Somewhat hilariously, Tommy really started turning things on when the team started on this brutal stretch of their schedule. The team has already played 12 games in 12 days and Tommy has a hit in all but two of them. He’s gotten on base in all of them (12-game on-base streak) currently has a 7-game hitting streak.
While everyone else gets beaten down by playing every day, it’s apparently exactly what the doctor ordered for whatever was ailing Pham (probably just bad luck).
As such, here are some actual good slash lines for Pham:
Last 7 days: .367/.441/.600
Last 15 days: .294/.429/.569
And these aren’t really out of character for Pham. These numbers are similar to what he put up in 2017 (with the Cardinals) and 2018 (with the Rays).
Bad luck
Now that it’s behind us, we can try to navigate exactly what happened here. How did a borderline all-star with 9 years of MLB experience suddenly have such a terrible month and a half?
It’s easy to point at his offseason stabbing incident as one that might’ve affected him, especially when the team was saying in spring training that he wasn’t yet 100%, and maybe there’s some truth to that. Not mentally, just physically. Perhaps this is just him finally getting his body to a point where he feels good again.

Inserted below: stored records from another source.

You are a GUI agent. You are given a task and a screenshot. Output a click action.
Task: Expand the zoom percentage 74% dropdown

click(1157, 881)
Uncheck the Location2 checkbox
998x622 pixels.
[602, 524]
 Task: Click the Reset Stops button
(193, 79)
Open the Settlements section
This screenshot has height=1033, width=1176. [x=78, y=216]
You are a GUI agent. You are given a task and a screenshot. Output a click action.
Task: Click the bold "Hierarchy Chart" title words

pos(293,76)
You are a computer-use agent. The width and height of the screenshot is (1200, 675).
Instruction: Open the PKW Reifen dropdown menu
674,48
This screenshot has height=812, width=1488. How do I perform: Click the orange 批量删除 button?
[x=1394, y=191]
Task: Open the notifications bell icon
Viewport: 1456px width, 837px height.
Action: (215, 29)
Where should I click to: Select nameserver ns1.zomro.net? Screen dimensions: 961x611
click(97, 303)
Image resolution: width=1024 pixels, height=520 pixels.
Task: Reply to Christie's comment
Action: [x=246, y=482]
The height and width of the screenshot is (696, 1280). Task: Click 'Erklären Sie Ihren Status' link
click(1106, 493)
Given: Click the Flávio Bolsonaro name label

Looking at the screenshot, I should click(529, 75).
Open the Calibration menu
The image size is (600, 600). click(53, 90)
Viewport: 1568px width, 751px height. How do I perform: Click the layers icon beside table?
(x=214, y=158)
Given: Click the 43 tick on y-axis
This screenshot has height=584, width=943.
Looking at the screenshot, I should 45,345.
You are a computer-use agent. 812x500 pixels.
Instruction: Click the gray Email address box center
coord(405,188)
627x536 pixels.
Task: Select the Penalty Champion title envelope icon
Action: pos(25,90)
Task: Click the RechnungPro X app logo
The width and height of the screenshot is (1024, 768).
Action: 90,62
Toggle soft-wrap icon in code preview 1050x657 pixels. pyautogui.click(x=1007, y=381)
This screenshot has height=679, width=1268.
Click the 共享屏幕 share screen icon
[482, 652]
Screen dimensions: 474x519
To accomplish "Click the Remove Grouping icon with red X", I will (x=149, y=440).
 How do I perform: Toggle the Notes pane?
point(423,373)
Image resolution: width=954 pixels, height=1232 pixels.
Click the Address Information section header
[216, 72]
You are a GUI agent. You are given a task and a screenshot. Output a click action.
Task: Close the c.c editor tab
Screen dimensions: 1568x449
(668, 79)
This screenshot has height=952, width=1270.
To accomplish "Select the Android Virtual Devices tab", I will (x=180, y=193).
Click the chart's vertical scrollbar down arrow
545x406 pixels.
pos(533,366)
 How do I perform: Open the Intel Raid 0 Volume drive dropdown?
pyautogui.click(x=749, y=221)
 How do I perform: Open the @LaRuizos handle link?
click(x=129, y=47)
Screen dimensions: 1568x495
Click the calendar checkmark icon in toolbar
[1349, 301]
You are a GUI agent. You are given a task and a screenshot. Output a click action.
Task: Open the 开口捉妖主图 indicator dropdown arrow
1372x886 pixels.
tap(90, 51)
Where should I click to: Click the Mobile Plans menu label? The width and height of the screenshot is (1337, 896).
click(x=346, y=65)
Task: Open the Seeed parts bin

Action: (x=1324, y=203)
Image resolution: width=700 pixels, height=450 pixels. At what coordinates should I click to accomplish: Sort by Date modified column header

Also in spring training, the team refused to put Pham on the bench. They said something about how he works out so hard on off days they were worried that he would hurt himself, which would both explain why he’s played in more games in this season than everyone not named Jake Cronenworth and why he’s playing well in this streak of consecutive games.
(I’m not going to speak like I understand anything about Tommy Pham’s life, but the paragraph above is a neat trick for someone that likes to be on the field: creating some reason why you might actually be in danger if you aren’t out there. It’s like when a spouse purposefully screws up the laundry so that they never have to do it again, except the exact opposite. He might hurt himself when there’s no laundry and so he needs to do laundry every day.)
But, beyond all of the physical stuff, the numbers told a pretty clear story during that slow stretch for Pham: He’s getting very unlucky. He was amongst the best in baseball at walking, making contact, and hitting the ball hard. It just wasn’t turning into anything but outs.
Eventually, if everyone waited, he would turn it around and probably catch fire.
Wait, maybe I called this after all?
No. I’m an idiot. But I did write a post on this here newsletter/blog titled Is the Tommy Pham breakout coming? literally right when the Tommy Pham breakout was coming. If you read it, you’ll find out that I thought the answer was “No”.
Still, I was right to look at his performance against fastballs. Just like Ha-Seong Kim, and honestly a bunch of other MLB players, the new baseball has not been kind to Tommy Pham. He can handle a low-90s fastball and has even put a couple of them over the outfield wall in the last few weeks, but it’s the upper-90s fastballs that he will probably continue to struggle against.
Fortunately for Pham, there are less pitchers in MLB right now that throw their fastball above 95mph than you might think. Only about 30-40, actually, and a lot of them are relievers.
And no player is perfect. Maybe Pham has always struggled against upper-90s fastballs and the evolution in pitching means he sees them more but he’s never actually changed a thing? Who knows.
The good news is that the baseballs coming off Tommy Pham’s bat are finding themselves landing on grass or dirt more often than not these days. He has, officially, caught fire. He might be the best offensive player in the San Diego Padres lineup right now, with Fernando Tatis Jr. day-to-day with oblique tightness, at a juncture when the team needs him the most.